The Mincers take me back to thrashing around in student mosh pits in the ’90s.
I also spent a lot of time thrashing around in student mosh pits in the ’90s! But I grew up in Tasmania in the forest valley of Jackey’s Marsh. I was quite isolated as a child and after having enough of art school, I moved to Melbourne, where I became drawn into an amazing spoken word scene there.
It was a very eclectic scene and I began to feel that my poetry would be more powerful if it were set to music. So I started teaching myself guitar and to consider the song-writing elements and never looked back once I discovered the three-minute pop song, which is a really powerful medium.
We’re not spoken word specifically, but that was the place where I took off from stylistically and have become more concerned with vocalisation as time has gone by. I plan to incorporate some spoken monologue into the shows. I move between speaking and singing, the melody comes and goes depending on the content, subject and emotion involved in my lyrics. A lot of my lyrics are very personal and almost diaristic in nature.
How so?
Some of my songs are inspired by relationships and some are like a diary. Some of the songs I write when I actually have something in my life that I can’t quite quantify and I feel like by turning it into a song, I can transform it into something beautiful when it hasn’t been beautiful. It’s existential in a way: by acknowledging the experience, it’s working it out.
Catharsis: poetic indeed. Are there any recurring themes?
Relation to self; relationships and self. My song Good Behaviour talks about not sacrificing who I am to become something for someone else. Industry Tool is about wanting to change my relationship status on Facebook; I’m interested in the impacts of the internet on people’s personal and public relationships.

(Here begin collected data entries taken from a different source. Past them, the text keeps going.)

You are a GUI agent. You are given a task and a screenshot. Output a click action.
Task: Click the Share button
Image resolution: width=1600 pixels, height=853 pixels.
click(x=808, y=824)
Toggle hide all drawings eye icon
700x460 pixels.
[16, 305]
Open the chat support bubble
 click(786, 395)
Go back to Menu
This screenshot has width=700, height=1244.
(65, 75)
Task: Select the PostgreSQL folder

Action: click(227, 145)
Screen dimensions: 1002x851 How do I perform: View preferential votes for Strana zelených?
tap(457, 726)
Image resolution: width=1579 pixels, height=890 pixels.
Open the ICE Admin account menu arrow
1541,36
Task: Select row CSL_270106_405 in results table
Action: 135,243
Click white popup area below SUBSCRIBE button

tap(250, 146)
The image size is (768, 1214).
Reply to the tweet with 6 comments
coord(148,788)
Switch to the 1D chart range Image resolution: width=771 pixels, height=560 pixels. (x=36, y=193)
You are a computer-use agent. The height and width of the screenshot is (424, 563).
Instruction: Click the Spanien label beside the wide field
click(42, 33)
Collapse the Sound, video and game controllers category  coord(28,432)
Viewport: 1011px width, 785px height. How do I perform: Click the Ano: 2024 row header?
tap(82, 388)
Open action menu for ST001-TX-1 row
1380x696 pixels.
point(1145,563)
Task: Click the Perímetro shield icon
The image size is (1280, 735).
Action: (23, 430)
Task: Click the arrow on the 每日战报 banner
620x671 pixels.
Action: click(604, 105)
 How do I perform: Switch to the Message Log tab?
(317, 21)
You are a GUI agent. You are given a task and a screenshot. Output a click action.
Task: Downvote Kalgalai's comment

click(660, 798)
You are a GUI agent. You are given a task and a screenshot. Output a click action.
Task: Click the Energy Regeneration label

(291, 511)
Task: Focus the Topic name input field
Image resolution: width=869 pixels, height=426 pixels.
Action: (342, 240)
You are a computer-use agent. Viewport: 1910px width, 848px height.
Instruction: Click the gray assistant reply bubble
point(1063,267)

Something about the Piano is a love song inspired by Pinky Beecroft. There’s something about musical communication and connection that affects people deeply. I’m aware of that, even on stage. And then some of my songs are so private that I never perform them.
Isn’t that a little unusual?
Yeah, I’ve got songs that I’ve written about ex-partners who have died and out of respect I have shelved some material. Plus, it upsets me to sing them publically. It’s a personal thing. I generally don’t hold back.
You say you felt isolated as a child. What was it like growing up in rural Tasmania?
I grew up in a small logging community where my mother became very involved in local environmentalism. I was picked on at school because 80% of the other kids’ parents were employed by the logging industry and this forced me to become very independent and strong-willed.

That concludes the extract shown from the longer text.